Please rewrite the records from the line containing "Click the plus icon next to Маршруты" through the end of the records, changing "plus icon" to "add icon" and leaving everything else as it is. Omit the pictures from your answer.

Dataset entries
══════════
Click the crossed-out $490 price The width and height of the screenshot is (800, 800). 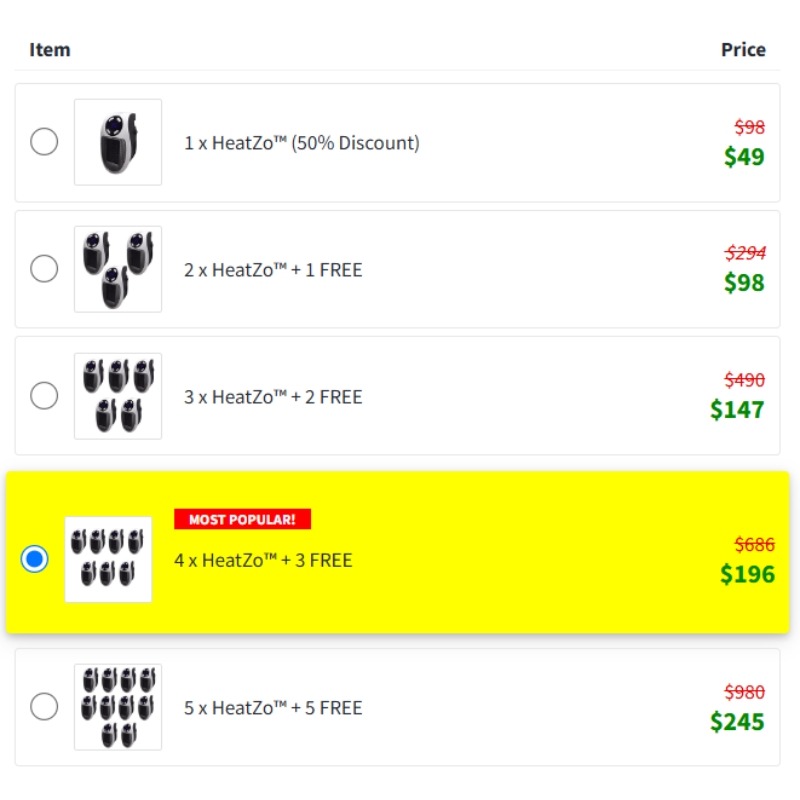pyautogui.click(x=745, y=380)
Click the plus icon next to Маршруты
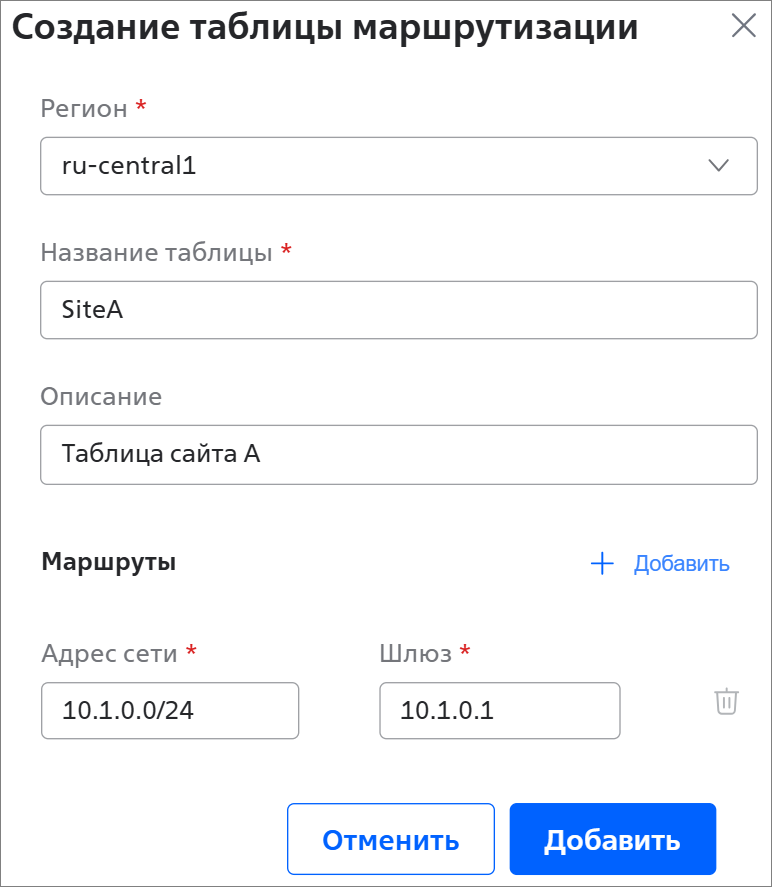 [x=602, y=563]
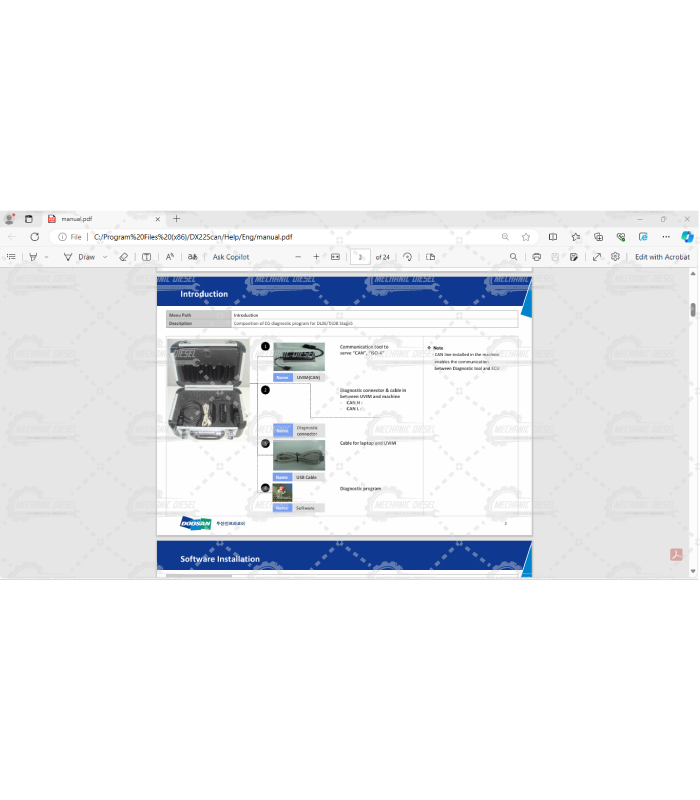The height and width of the screenshot is (800, 700).
Task: Click the page number input field
Action: (360, 257)

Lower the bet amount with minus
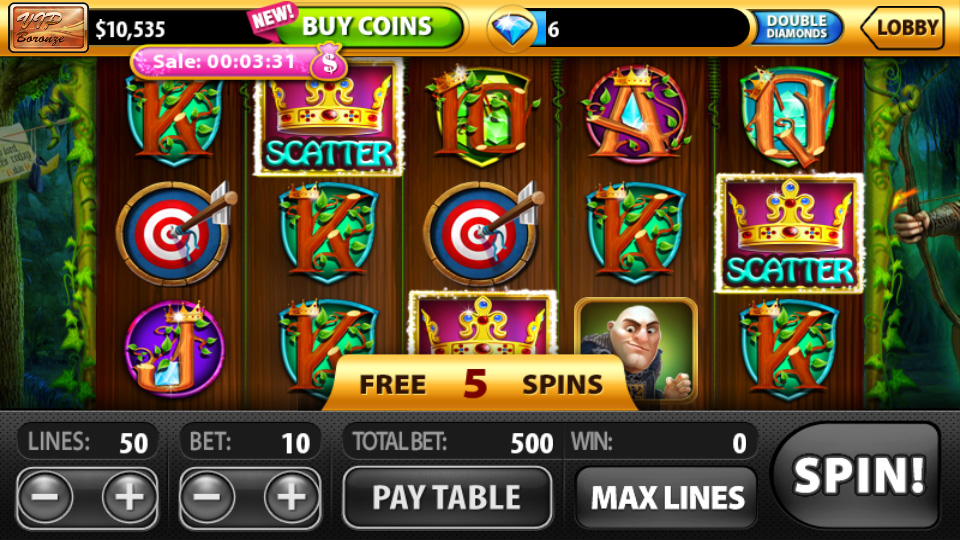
══════════
**WRITTEN RESPONSE:**
Click the add icon next to Маршруты
 [x=602, y=563]
The height and width of the screenshot is (800, 700).
Task: Click the page number input field
Action: (360, 257)

Lower the bet amount with minus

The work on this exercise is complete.